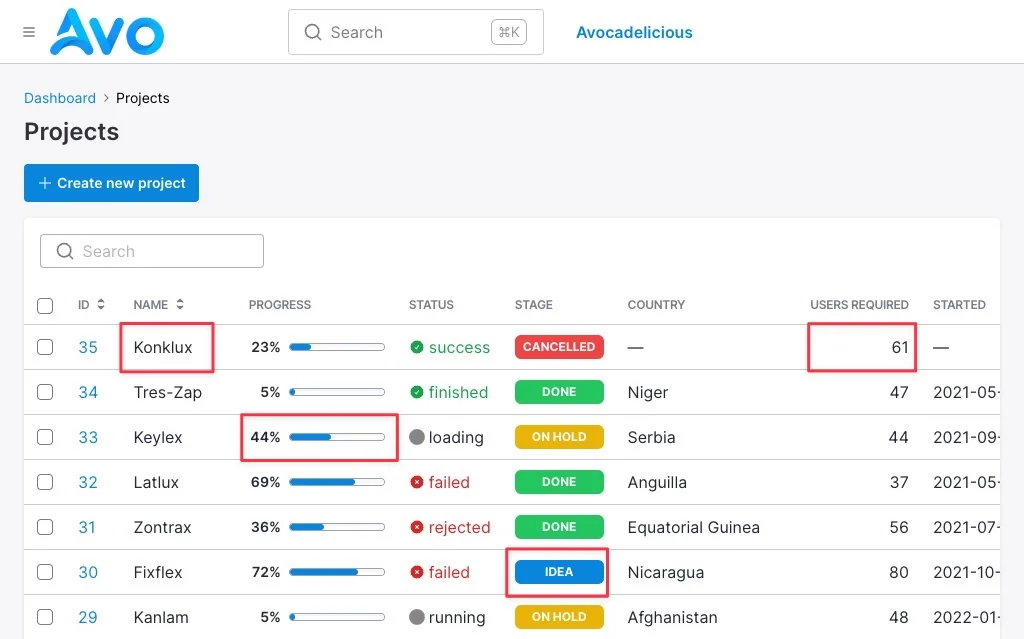
Task: Click the grey loading status icon for Keylex
Action: (x=417, y=437)
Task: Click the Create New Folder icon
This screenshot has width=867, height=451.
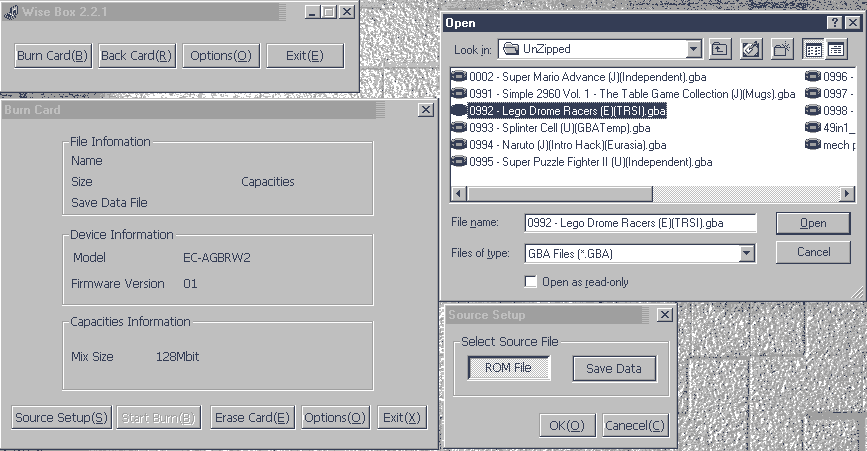Action: (781, 49)
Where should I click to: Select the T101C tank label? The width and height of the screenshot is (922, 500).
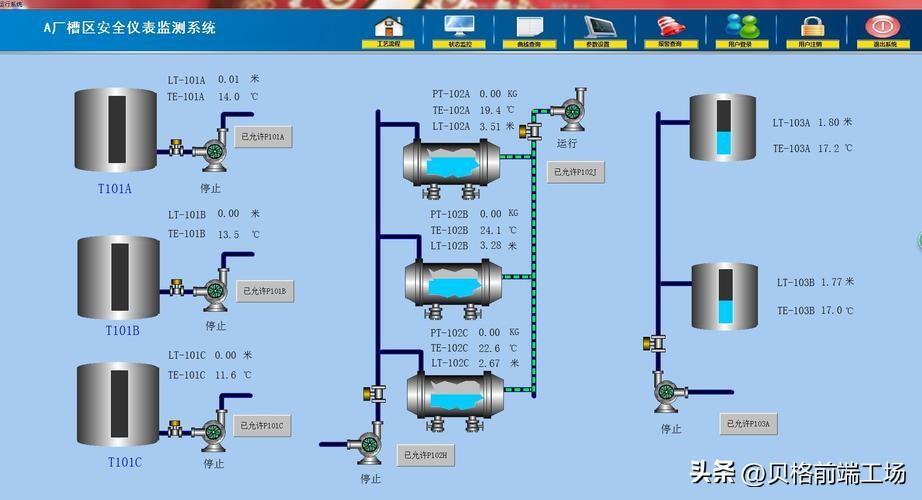(x=125, y=462)
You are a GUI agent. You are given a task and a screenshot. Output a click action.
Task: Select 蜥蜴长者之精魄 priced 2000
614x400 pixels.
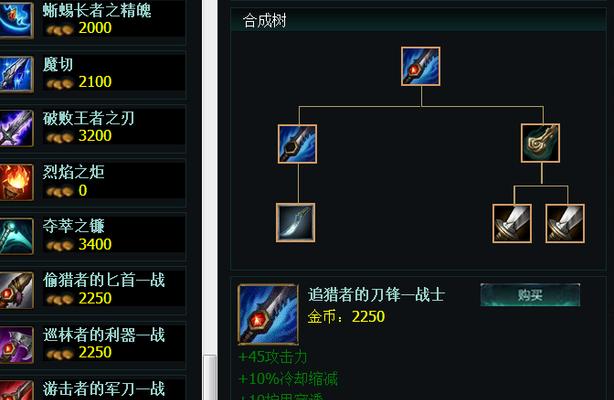[92, 20]
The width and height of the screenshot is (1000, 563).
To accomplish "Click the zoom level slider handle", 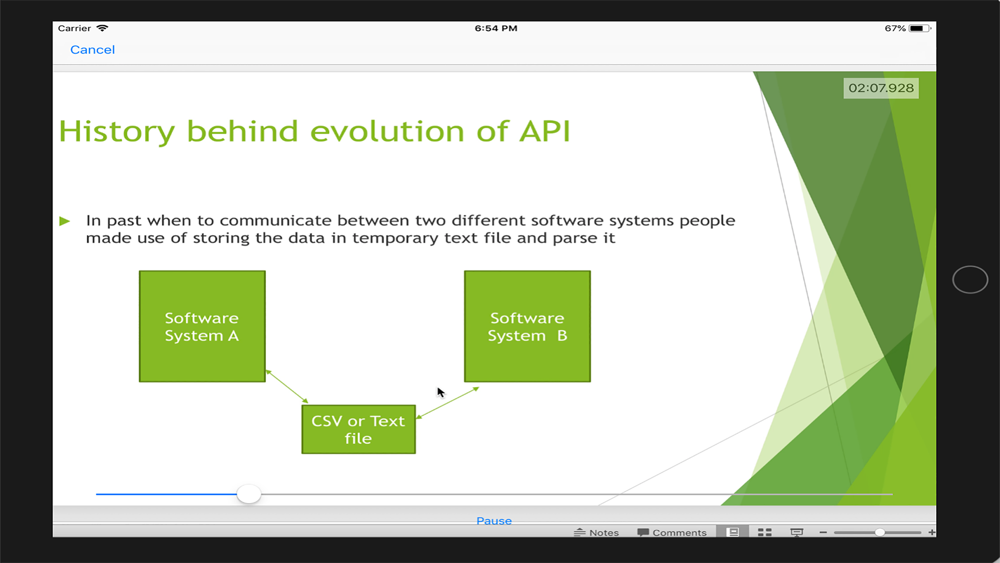I will (879, 532).
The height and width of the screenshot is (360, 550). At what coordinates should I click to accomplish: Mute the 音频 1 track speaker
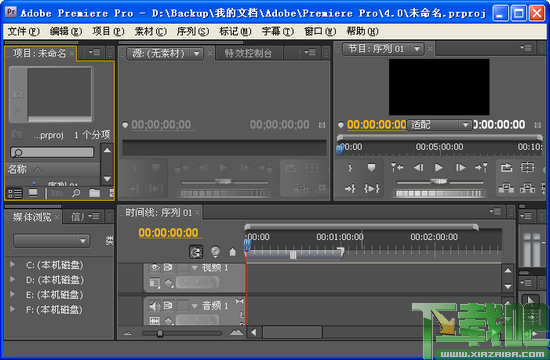(x=154, y=306)

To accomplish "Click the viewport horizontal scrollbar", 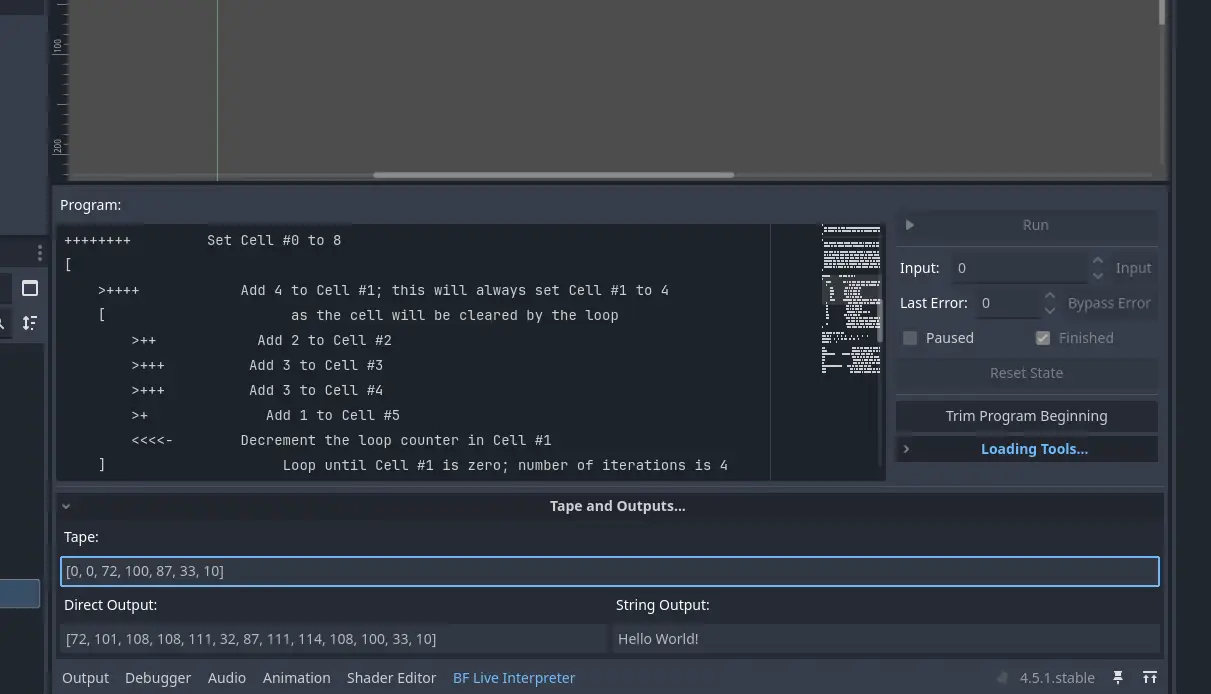I will (x=553, y=175).
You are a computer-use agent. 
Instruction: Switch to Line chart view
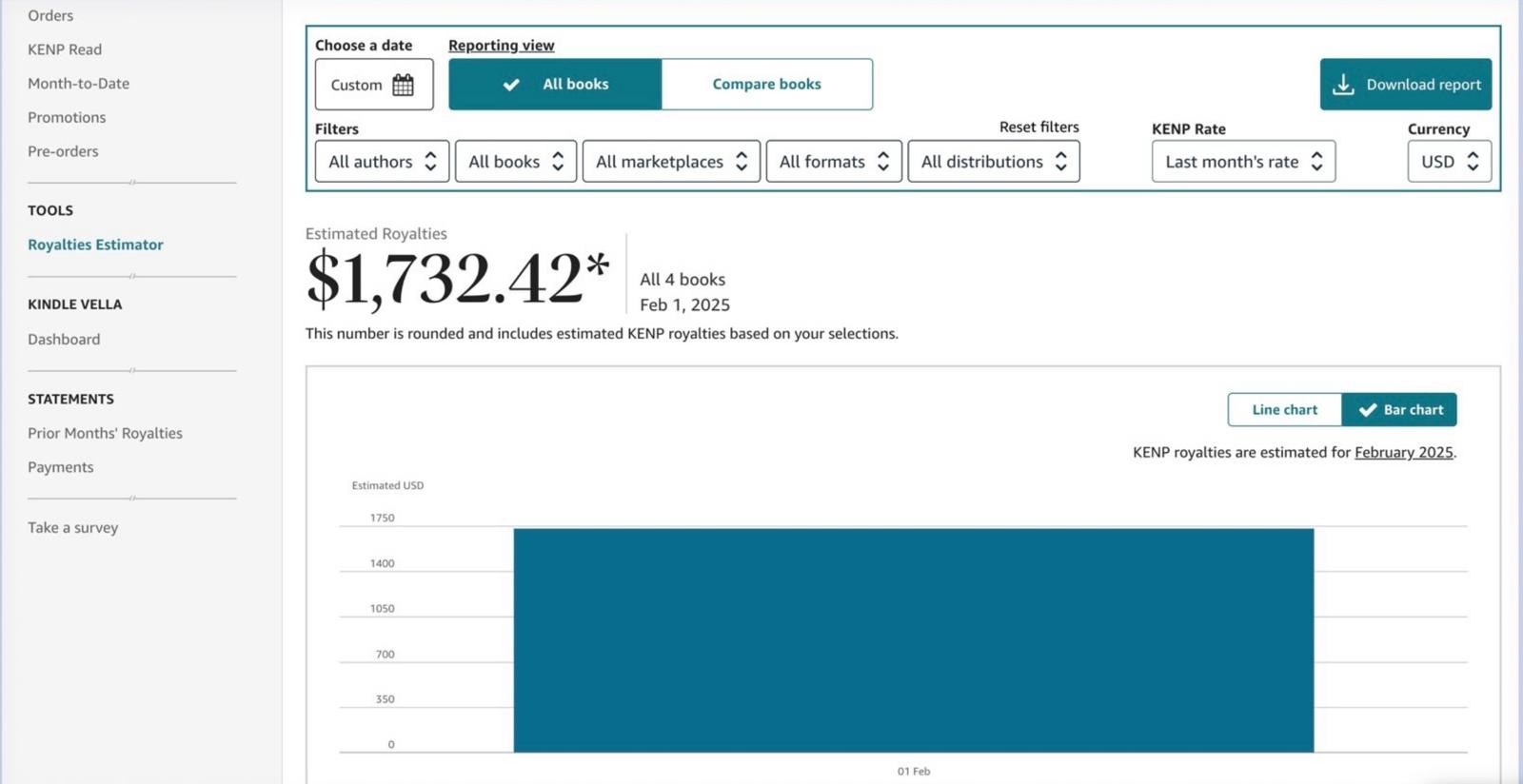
◇ ◇ ◇ ◇
Every line in the data above that contains the word "agent" should be copied.

- EXERCISE RESPONSE:
You are a GUI agent. You are given a task and a screenshot. Output a click action.
You are a computer-use agent. 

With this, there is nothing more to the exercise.